TASK GOAL:
Wherever the word "magnifier" appears in the entries, copy the whole line.

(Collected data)

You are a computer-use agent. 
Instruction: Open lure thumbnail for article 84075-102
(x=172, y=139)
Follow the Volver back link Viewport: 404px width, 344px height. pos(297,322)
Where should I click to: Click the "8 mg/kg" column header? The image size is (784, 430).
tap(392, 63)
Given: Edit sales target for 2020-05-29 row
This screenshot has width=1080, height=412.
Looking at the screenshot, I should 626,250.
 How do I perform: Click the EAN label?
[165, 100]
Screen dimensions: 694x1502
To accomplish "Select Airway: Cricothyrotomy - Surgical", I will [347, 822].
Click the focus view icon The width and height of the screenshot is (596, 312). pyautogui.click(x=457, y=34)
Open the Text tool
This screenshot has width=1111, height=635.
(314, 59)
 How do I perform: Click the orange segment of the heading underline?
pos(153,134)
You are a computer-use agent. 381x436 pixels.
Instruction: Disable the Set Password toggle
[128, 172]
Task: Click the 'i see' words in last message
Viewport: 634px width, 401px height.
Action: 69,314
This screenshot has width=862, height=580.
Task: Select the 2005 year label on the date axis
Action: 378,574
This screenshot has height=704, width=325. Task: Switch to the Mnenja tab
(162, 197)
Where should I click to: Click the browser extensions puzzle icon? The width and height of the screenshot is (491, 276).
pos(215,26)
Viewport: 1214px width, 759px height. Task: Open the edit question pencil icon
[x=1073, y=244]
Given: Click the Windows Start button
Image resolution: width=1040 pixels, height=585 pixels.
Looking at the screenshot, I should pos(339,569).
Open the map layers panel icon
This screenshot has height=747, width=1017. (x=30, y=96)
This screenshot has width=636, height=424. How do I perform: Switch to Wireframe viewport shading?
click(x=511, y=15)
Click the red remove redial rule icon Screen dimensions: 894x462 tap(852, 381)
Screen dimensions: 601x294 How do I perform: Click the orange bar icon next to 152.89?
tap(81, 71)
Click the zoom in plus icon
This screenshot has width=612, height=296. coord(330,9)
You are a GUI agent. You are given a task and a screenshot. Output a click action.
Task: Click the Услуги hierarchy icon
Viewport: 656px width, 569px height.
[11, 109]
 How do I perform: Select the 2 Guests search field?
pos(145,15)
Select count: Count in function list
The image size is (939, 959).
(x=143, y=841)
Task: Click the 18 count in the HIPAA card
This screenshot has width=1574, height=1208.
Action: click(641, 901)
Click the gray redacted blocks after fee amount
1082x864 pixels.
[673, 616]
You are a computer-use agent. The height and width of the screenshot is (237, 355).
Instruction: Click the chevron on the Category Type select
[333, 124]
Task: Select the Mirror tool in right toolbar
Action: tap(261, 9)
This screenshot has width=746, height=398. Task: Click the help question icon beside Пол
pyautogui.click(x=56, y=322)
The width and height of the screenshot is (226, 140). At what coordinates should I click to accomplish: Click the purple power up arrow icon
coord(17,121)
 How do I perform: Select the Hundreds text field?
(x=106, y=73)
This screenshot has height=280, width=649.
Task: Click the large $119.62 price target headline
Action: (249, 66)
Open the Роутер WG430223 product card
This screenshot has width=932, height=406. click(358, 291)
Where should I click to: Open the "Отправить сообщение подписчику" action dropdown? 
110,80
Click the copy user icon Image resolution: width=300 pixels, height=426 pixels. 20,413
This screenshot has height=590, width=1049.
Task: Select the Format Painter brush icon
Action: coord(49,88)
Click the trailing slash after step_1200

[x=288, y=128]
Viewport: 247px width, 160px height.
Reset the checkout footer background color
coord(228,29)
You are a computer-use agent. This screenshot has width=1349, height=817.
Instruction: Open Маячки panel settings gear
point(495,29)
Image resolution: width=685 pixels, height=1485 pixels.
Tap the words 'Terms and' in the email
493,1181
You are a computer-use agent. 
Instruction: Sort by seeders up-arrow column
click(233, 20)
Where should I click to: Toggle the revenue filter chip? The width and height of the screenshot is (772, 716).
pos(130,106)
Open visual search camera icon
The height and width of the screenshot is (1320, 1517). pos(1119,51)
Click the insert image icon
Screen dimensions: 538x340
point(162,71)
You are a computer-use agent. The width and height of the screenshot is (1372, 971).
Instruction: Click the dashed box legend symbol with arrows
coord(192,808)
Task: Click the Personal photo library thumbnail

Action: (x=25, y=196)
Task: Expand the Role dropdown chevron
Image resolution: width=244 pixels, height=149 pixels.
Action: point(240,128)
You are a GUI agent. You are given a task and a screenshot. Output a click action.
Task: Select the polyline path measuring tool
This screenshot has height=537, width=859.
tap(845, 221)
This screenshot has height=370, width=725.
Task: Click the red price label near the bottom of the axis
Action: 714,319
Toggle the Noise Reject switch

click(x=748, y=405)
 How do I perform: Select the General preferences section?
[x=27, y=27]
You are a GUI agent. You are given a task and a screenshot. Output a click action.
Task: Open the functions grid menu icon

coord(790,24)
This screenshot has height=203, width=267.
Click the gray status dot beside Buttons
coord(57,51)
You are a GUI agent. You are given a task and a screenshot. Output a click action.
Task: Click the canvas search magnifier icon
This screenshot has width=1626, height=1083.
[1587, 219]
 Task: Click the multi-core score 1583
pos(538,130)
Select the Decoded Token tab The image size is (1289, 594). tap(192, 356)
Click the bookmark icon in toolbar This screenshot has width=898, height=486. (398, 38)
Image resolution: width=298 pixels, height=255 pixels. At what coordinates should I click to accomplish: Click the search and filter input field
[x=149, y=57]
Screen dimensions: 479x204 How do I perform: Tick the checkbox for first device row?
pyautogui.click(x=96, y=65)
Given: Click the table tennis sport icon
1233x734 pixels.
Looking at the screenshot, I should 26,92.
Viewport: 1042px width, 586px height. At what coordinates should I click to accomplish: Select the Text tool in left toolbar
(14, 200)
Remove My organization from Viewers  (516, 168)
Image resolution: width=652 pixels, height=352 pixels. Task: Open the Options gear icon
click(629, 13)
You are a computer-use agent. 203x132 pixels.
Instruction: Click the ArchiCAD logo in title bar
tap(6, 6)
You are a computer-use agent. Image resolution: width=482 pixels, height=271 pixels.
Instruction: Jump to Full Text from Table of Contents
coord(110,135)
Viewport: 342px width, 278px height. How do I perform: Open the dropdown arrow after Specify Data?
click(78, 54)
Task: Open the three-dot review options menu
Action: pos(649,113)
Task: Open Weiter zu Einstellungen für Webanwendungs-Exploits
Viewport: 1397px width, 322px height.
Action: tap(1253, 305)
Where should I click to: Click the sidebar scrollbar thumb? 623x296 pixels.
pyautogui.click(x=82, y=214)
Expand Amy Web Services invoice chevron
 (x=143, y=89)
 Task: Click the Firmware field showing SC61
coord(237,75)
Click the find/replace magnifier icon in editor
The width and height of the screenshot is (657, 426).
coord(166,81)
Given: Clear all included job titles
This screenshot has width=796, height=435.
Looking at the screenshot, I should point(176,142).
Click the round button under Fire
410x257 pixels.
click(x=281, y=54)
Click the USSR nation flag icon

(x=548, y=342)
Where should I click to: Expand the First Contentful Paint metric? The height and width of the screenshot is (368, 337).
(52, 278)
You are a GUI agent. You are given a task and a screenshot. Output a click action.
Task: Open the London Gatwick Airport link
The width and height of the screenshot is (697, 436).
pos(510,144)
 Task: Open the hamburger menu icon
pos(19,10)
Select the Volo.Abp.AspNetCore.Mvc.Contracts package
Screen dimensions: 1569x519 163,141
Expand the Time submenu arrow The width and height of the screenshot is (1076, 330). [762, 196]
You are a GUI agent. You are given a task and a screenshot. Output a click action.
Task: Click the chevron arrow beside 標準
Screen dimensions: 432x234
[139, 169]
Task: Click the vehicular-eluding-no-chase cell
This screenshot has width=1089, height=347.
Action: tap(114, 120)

WRITTEN RESPONSE:
Task: Click the canvas search magnifier icon
Click the find/replace magnifier icon in editor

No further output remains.